BYM’s trustees’ report
The morning session drew to a close with an item on a paper from Quaker Committee for Christian & Interfaith Relations (QCCIR) about the theology of trans inclusion (to be reported next week). With time running out, the final item on the morning’s agenda was moved to the afternoon, with an earlier start.
This was the BYM’s trustees’ report, with Marisa Johnson, clerk to BYM trustees described the main items on their last Meeting’s agenda in late November. This included: considering a ‘very detailed’ paper on risk management which they consider twice a year (‘in which we have to decide whether we are doing things properly’). Also covered was ‘ongoing work on strategic priorities’, and hearing a communications and fundraising report, which revealed the encouraging ‘cost benefit of fundraising’: that ‘for every one pound we spend, we raise nine’. This is very much due to the generosity of Friends, and the very good work of BYM staff, said Marisa. As well as receiving the paper from QCCIR, trustees also looked at the annual report from the health, safety and environmental committee
The Reparations Working Group was still working hard, she said, and had asked that its terms of service be extended by one year, as ‘they don’t feel the complexity and amount of work they have to do can be done in the agreed time frame’.
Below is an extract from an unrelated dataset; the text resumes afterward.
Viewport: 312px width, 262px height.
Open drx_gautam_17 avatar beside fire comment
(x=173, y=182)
Paul Whitehouse, treasurer, then spoke about next year’s budget and BYM’s investment policy. Friends might remember that BYM had started running a deficit budget after the pandemic, he said, with the Quiet Company enduring significant losses. BYM had discerned that the budget for 2028 would balance, so ‘we need to reduce the deficit for next year and 2027 and 2028’. With an increase in staff costs, and a ‘downward trend’ in donations, this year they are not meeting budget, he said. ‘Please will you raise with everyone that we need the money to carry out the work that you have laid upon us.’
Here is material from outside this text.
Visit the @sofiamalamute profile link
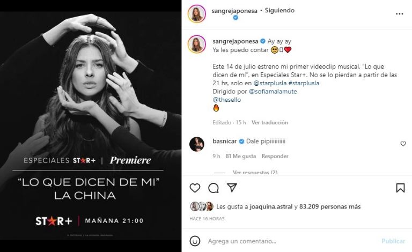Screen dimensions: 412x252 [x=273, y=91]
According to BYM minutes, ‘the budget shows an unrestricted deficit of £1.02m (2025 forecast £1.04m), with a total deficit (restricted and unrestricted funds) of £2.75m (2025 forecast £1.46m). The proposed capital budget totals £1.8m and will be subject to further scrutiny by Finance, IT & Property Committee as funds are required to be released’.
Legacies continue to help, said Paul, but we should not deceive ourselves that this will continue every year – sooner or later it will reduce. We are also living ‘in increasingly turbulent times’, he said, noting the building work needed at Drayton House and a move to net zero. Staff have made £775,000 in savings, he said, with other reductions of more than £500,000 identified. Even though staff will be able to do less, BYM would focus on the priorities you have given us, he assured.
Paul then set out updates to BYM’s investment policy, which will now seek to clarify that investors are aligned with Quaker values. Not only will there be an expectation that they will be ‘leaders’ in social, environmental and human rights issues, but BYM will also focus on lobbying them, supporting fundraising managers and businesses to change any ‘harmful activity’ and be changemakers in the world.
‘We have been using Rathbone Greenbank for well over a decade,’ he said, but it has become clear that over twenty per cent of its companies are not aligned to Quaker values. After appointing an ethical investment consultant to select new investment partners, BYM has now switched all of its equity investments to Royal London Sustainable Equity Fund. The draft minute also noted that BYM ‘will soon choose a new manager for fixed-income assets’.